begin Provided data

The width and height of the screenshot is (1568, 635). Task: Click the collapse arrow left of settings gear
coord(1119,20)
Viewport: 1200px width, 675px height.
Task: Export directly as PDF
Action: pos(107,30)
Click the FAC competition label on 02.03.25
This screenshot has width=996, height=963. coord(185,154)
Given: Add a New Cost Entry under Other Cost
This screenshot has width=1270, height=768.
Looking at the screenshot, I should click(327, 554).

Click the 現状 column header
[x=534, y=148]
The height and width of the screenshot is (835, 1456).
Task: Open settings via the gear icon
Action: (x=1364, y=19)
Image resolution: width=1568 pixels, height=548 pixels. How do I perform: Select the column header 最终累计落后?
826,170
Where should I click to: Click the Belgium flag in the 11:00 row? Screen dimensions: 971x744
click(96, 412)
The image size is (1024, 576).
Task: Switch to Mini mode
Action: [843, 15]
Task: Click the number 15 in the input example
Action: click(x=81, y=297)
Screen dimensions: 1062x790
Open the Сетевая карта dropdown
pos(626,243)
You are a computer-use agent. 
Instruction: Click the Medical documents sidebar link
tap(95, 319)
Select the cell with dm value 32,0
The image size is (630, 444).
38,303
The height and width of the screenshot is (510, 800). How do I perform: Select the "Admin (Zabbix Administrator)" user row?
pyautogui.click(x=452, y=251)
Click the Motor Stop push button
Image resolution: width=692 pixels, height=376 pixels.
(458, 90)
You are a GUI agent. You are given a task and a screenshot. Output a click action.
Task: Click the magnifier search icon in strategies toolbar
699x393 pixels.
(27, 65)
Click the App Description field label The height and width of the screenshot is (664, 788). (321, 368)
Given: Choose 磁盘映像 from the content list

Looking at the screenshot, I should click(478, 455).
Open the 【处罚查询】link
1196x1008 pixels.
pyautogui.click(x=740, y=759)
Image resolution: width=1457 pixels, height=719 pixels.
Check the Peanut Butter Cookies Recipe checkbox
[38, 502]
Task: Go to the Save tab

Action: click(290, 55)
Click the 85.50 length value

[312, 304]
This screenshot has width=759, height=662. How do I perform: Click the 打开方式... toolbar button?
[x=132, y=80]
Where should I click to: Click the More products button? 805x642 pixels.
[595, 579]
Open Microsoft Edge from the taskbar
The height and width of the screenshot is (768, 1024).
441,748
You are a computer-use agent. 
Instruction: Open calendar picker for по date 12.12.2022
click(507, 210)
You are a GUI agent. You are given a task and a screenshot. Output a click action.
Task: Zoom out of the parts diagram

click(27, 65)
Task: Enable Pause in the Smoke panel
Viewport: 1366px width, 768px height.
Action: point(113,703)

end Provided data

◆ Goal
Could you edit the material above so that "How do I perform:" becomes "How can I do this:" everywhere, with everything else left unchanged?

◆ Reply
The width and height of the screenshot is (1568, 635). Task: Click the collapse arrow left of settings gear
coord(1119,20)
Viewport: 1200px width, 675px height.
Task: Export directly as PDF
Action: pos(107,30)
Click the FAC competition label on 02.03.25
This screenshot has width=996, height=963. coord(185,154)
Given: Add a New Cost Entry under Other Cost
This screenshot has width=1270, height=768.
Looking at the screenshot, I should click(327, 554).

Click the 現状 column header
[x=534, y=148]
The height and width of the screenshot is (835, 1456).
Task: Open settings via the gear icon
Action: (x=1364, y=19)
Image resolution: width=1568 pixels, height=548 pixels. How can I do this: Select the column header 最终累计落后?
826,170
Where should I click to: Click the Belgium flag in the 11:00 row? Screen dimensions: 971x744
click(96, 412)
The image size is (1024, 576).
Task: Switch to Mini mode
Action: [843, 15]
Task: Click the number 15 in the input example
Action: click(x=81, y=297)
Screen dimensions: 1062x790
Open the Сетевая карта dropdown
pos(626,243)
You are a computer-use agent. 
Instruction: Click the Medical documents sidebar link
tap(95, 319)
Select the cell with dm value 32,0
The image size is (630, 444).
38,303
The height and width of the screenshot is (510, 800). How can I do this: Select the "Admin (Zabbix Administrator)" user row?
pyautogui.click(x=452, y=251)
Click the Motor Stop push button
Image resolution: width=692 pixels, height=376 pixels.
(458, 90)
You are a GUI agent. You are given a task and a screenshot. Output a click action.
Task: Click the magnifier search icon in strategies toolbar
699x393 pixels.
(27, 65)
Click the App Description field label The height and width of the screenshot is (664, 788). (321, 368)
Given: Choose 磁盘映像 from the content list

Looking at the screenshot, I should click(478, 455).
Open the 【处罚查询】link
1196x1008 pixels.
pyautogui.click(x=740, y=759)
Image resolution: width=1457 pixels, height=719 pixels.
Check the Peanut Butter Cookies Recipe checkbox
[38, 502]
Task: Go to the Save tab

Action: click(290, 55)
Click the 85.50 length value

[312, 304]
This screenshot has width=759, height=662. How can I do this: Click the 打开方式... toolbar button?
[x=132, y=80]
Where should I click to: Click the More products button? 805x642 pixels.
[595, 579]
Open Microsoft Edge from the taskbar
The height and width of the screenshot is (768, 1024).
441,748
You are a computer-use agent. 
Instruction: Open calendar picker for по date 12.12.2022
click(507, 210)
You are a GUI agent. You are given a task and a screenshot. Output a click action.
Task: Zoom out of the parts diagram

click(27, 65)
Task: Enable Pause in the Smoke panel
Viewport: 1366px width, 768px height.
Action: point(113,703)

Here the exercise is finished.